Search code examples
xmliphonecharacter-encodingnsxmlparser

Parsing ISO-8859-1 w/ NSXmlParser


I am usin the nsxmlparser and am wondering how I can parse ISO-8859-1 correctly into an NSString.

Currently, I am getting results w/ Â for two-byte characters.

The XML I'm using (not created by me) starts with <?xml version="1.0" encoding="ISO-8859-1"?>

Here are the basic calls I'm using (omitted the NSThread calls).

NSString *xmlFilePath = [[NSBundle mainBundle] pathForResource:sampleFileName ofType:@"xml"];

NSString *xmlFileContents = [NSString stringWithContentsOfFile:xmlFilePath encoding:NSUTF8StringEncoding error:nil];

NSData *data = [xmlFileContents dataUsingEncoding:NSUTF8StringEncoding];

NSXMLParser *parser = [[NSXMLParser alloc] initWithData:data];

[parser setDelegate:self];

[parser parse];

Solution

  • The XML specification recommends an explicit character encoding declaration in the document prolog. Your input document likely has one; that will tell you the encoding that the parser must use to interpret the character input.
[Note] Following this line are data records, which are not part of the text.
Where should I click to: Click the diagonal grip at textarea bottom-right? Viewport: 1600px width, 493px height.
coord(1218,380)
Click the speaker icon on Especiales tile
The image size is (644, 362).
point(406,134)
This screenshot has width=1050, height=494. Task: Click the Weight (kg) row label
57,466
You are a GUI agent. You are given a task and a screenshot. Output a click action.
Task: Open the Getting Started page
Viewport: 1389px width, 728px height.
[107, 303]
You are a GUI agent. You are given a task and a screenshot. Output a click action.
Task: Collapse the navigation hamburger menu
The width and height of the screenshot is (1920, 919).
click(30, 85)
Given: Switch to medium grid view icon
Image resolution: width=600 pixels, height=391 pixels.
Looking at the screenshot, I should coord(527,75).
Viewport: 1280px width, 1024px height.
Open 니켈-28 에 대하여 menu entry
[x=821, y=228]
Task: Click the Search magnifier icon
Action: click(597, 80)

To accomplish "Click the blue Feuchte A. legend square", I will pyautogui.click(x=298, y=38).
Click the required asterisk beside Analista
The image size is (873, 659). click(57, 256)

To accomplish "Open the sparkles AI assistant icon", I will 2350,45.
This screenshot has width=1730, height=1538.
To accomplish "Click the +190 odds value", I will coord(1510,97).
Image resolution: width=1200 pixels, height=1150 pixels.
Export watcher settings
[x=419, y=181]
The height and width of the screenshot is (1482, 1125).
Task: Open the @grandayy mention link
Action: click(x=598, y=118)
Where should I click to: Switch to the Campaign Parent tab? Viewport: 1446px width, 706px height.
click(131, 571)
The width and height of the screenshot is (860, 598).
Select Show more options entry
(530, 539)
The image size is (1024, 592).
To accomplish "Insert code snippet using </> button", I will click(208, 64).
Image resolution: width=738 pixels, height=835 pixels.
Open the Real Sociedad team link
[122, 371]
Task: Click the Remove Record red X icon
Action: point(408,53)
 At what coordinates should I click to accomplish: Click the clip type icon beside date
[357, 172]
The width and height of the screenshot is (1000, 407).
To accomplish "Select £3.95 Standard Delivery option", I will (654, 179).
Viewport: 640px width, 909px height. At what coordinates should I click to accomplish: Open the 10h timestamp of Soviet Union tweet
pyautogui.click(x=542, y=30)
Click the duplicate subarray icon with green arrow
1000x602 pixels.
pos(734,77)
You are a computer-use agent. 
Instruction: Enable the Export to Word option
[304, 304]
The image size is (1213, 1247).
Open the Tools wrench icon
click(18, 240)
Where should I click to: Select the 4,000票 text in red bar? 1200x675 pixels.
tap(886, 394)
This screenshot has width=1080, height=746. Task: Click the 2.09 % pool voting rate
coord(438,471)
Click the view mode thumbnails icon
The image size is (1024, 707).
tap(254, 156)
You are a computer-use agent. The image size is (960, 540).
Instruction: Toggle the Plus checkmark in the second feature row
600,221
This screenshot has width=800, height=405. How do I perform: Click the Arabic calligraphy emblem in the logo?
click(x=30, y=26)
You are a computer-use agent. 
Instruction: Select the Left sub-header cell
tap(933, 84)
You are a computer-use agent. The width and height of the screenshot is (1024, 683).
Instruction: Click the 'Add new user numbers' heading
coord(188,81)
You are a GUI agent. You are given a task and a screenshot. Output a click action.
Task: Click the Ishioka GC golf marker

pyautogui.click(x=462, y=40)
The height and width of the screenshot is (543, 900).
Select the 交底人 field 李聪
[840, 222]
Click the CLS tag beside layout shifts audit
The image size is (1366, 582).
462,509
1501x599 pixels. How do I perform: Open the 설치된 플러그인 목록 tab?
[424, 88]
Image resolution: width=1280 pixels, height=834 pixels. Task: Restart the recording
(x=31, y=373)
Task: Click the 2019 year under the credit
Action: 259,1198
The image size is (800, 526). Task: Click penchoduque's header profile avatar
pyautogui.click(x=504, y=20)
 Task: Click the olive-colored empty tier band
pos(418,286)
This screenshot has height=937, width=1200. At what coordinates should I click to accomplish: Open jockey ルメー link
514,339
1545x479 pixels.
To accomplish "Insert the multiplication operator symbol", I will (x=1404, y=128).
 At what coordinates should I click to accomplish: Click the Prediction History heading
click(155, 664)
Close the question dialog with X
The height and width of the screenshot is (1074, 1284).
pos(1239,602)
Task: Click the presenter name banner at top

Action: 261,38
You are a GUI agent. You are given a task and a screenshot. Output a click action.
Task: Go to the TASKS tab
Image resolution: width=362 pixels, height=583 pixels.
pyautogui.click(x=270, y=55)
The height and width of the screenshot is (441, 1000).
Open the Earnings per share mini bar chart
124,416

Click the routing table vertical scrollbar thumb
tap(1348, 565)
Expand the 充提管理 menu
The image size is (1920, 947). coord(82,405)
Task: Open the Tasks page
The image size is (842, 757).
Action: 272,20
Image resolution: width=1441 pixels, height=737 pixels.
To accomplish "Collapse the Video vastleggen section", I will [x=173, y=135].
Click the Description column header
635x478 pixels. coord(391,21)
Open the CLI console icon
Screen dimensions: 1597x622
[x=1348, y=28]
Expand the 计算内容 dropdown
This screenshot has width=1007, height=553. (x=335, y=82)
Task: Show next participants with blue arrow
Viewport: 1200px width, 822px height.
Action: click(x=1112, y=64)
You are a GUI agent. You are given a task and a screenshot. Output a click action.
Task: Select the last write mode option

    In the absence of an explicit declaration, the same section says to treat the input as UTF-8 or UTF-16 (and the document is in error if it turns out not to be encoded as either of those).

    So, if your XML parser is either ignoring the explicit encoding declaration, or using the wrong encoding if there's no explicit declaration, your parser is Doing It Wrong™ and needs to be fixed to conform to the XML specification.